Published Nov 21, 2006
alrex_27
11 Posts
i cant find a good answer in my textbook so i prefer to ask it here! what the heck are the emergency nursing intervention with a person stabbed somewhere in the abdominal area?
hope to here some reply!:nuke: thanks in advance guys!!!
babynurselsa, RN
1,129 Posts
Always start with your ABCs. Think of appropriate interventions from there.
What will you need to do (rapidly) to determine the stability of this patient? Are they conscious? Where is the location of the wound(s)? How much bleeding? What are you going to do for it?
Hope this gives you some ideas.
Good luck
Ok. i also thought of ABC's..anyway thanks for the help!:nuke:
Altra, BSN, RN
6,255 Posts
For a person who presents to the ER w/an abdominal wound ...
ABCs ... are vital signs stable? Is that "abdominal" wound high enough that it's really thoracic ... is there a possibility of a pneumothorax? If so, that's the first priority. What's the BP? Even if the pt. isn't bleeding much outside the body, there can be considerable blood loss in the abdominal and/or pelvic cavities. If so ... large bore IV access (if not already established), fluid, and blood as soon as it's available. Keep assessing VS every 2-5 minutes.
Once their vitals are stable they'll go to CT scan to assess the damage. If there is any protrusion of abdominal structures the wound can be temporarily covered with a wet dressing.
HTH :)
:nuke:Its not in the ER but rather in an ambulance.
I was assigned in the RedCross Ambulance and we were given a scenario that if we'll encounter such situation, what are the nursing intervention we must untertake?:nuke:
thanks guys..
:nuke:Its not in the ER but rather in an ambulance.I was assigned in the RedCross Ambulance and we were given a scenario that if we'll encounter such situation, what are the nursing intervention we must untertake?:nuke:
Interventions are the same ... ABCs, do what you have to do to maintain vital signs, cover wound w/a wet dressing if there's evisceration & get pt. to a hospital pronto. An abdominal wound is not something that can be fixed in the field.
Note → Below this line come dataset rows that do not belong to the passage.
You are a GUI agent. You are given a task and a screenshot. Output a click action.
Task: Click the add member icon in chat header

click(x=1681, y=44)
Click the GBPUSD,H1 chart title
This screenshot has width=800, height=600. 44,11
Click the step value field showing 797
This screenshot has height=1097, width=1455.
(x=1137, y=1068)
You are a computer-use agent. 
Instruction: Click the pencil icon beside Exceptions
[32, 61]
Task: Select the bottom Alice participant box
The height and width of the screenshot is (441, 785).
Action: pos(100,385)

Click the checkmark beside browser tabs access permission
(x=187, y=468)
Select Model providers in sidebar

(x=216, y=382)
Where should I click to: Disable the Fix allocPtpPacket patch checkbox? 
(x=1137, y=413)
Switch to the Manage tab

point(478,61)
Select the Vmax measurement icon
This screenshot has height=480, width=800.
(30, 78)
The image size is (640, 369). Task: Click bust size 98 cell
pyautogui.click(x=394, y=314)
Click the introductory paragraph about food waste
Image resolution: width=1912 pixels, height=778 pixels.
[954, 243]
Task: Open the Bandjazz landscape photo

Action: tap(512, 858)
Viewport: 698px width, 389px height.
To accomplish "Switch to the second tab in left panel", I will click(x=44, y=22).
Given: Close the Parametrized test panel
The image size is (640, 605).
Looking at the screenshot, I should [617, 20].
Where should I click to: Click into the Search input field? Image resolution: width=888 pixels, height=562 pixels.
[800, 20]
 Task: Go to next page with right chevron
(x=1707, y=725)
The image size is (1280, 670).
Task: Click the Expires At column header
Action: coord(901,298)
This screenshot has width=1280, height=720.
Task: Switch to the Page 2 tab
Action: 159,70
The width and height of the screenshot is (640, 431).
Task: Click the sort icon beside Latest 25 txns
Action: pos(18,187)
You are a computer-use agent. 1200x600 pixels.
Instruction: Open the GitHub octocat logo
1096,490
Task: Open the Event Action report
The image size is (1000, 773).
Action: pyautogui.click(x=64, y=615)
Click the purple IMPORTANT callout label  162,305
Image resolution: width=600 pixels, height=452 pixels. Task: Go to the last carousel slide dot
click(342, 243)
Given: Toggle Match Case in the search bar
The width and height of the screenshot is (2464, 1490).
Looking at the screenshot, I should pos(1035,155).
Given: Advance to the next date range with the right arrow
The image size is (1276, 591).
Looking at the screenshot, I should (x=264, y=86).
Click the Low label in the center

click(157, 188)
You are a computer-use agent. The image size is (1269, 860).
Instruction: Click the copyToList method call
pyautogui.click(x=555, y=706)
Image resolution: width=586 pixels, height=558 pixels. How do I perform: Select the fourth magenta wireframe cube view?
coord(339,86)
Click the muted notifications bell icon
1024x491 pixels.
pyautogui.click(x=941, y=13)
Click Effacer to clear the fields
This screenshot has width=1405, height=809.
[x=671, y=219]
Think a couple Large bore IVs also.
UM Review RN, ASN, RN
1 Article; 5,163 Posts
So now I'm curious. If the patient actually still has the knife or whatever in the abdomen, you don't take it out, right?
nope, leave it alone.
emtb2rn, BSN, RN, EMT-B
2,942 Posts
ABC's, stabilize the weapon in place using gauze, kling and creativity. High flow O2, backboard (collar is possible, depends on the situation). If you've got medics, they'll start pushing fluids. Also wanna get the pt trauma naked, make sure there aren't any other stab wounds or injuries. As mentioned below, check VS every couple of minutes. By now, you should be well on your way to a trauma center.
PANurseRN1
1,288 Posts
Don't touch the knife!
jov
373 Posts
And if this is a criminal act, save the knife/clothes for evidence.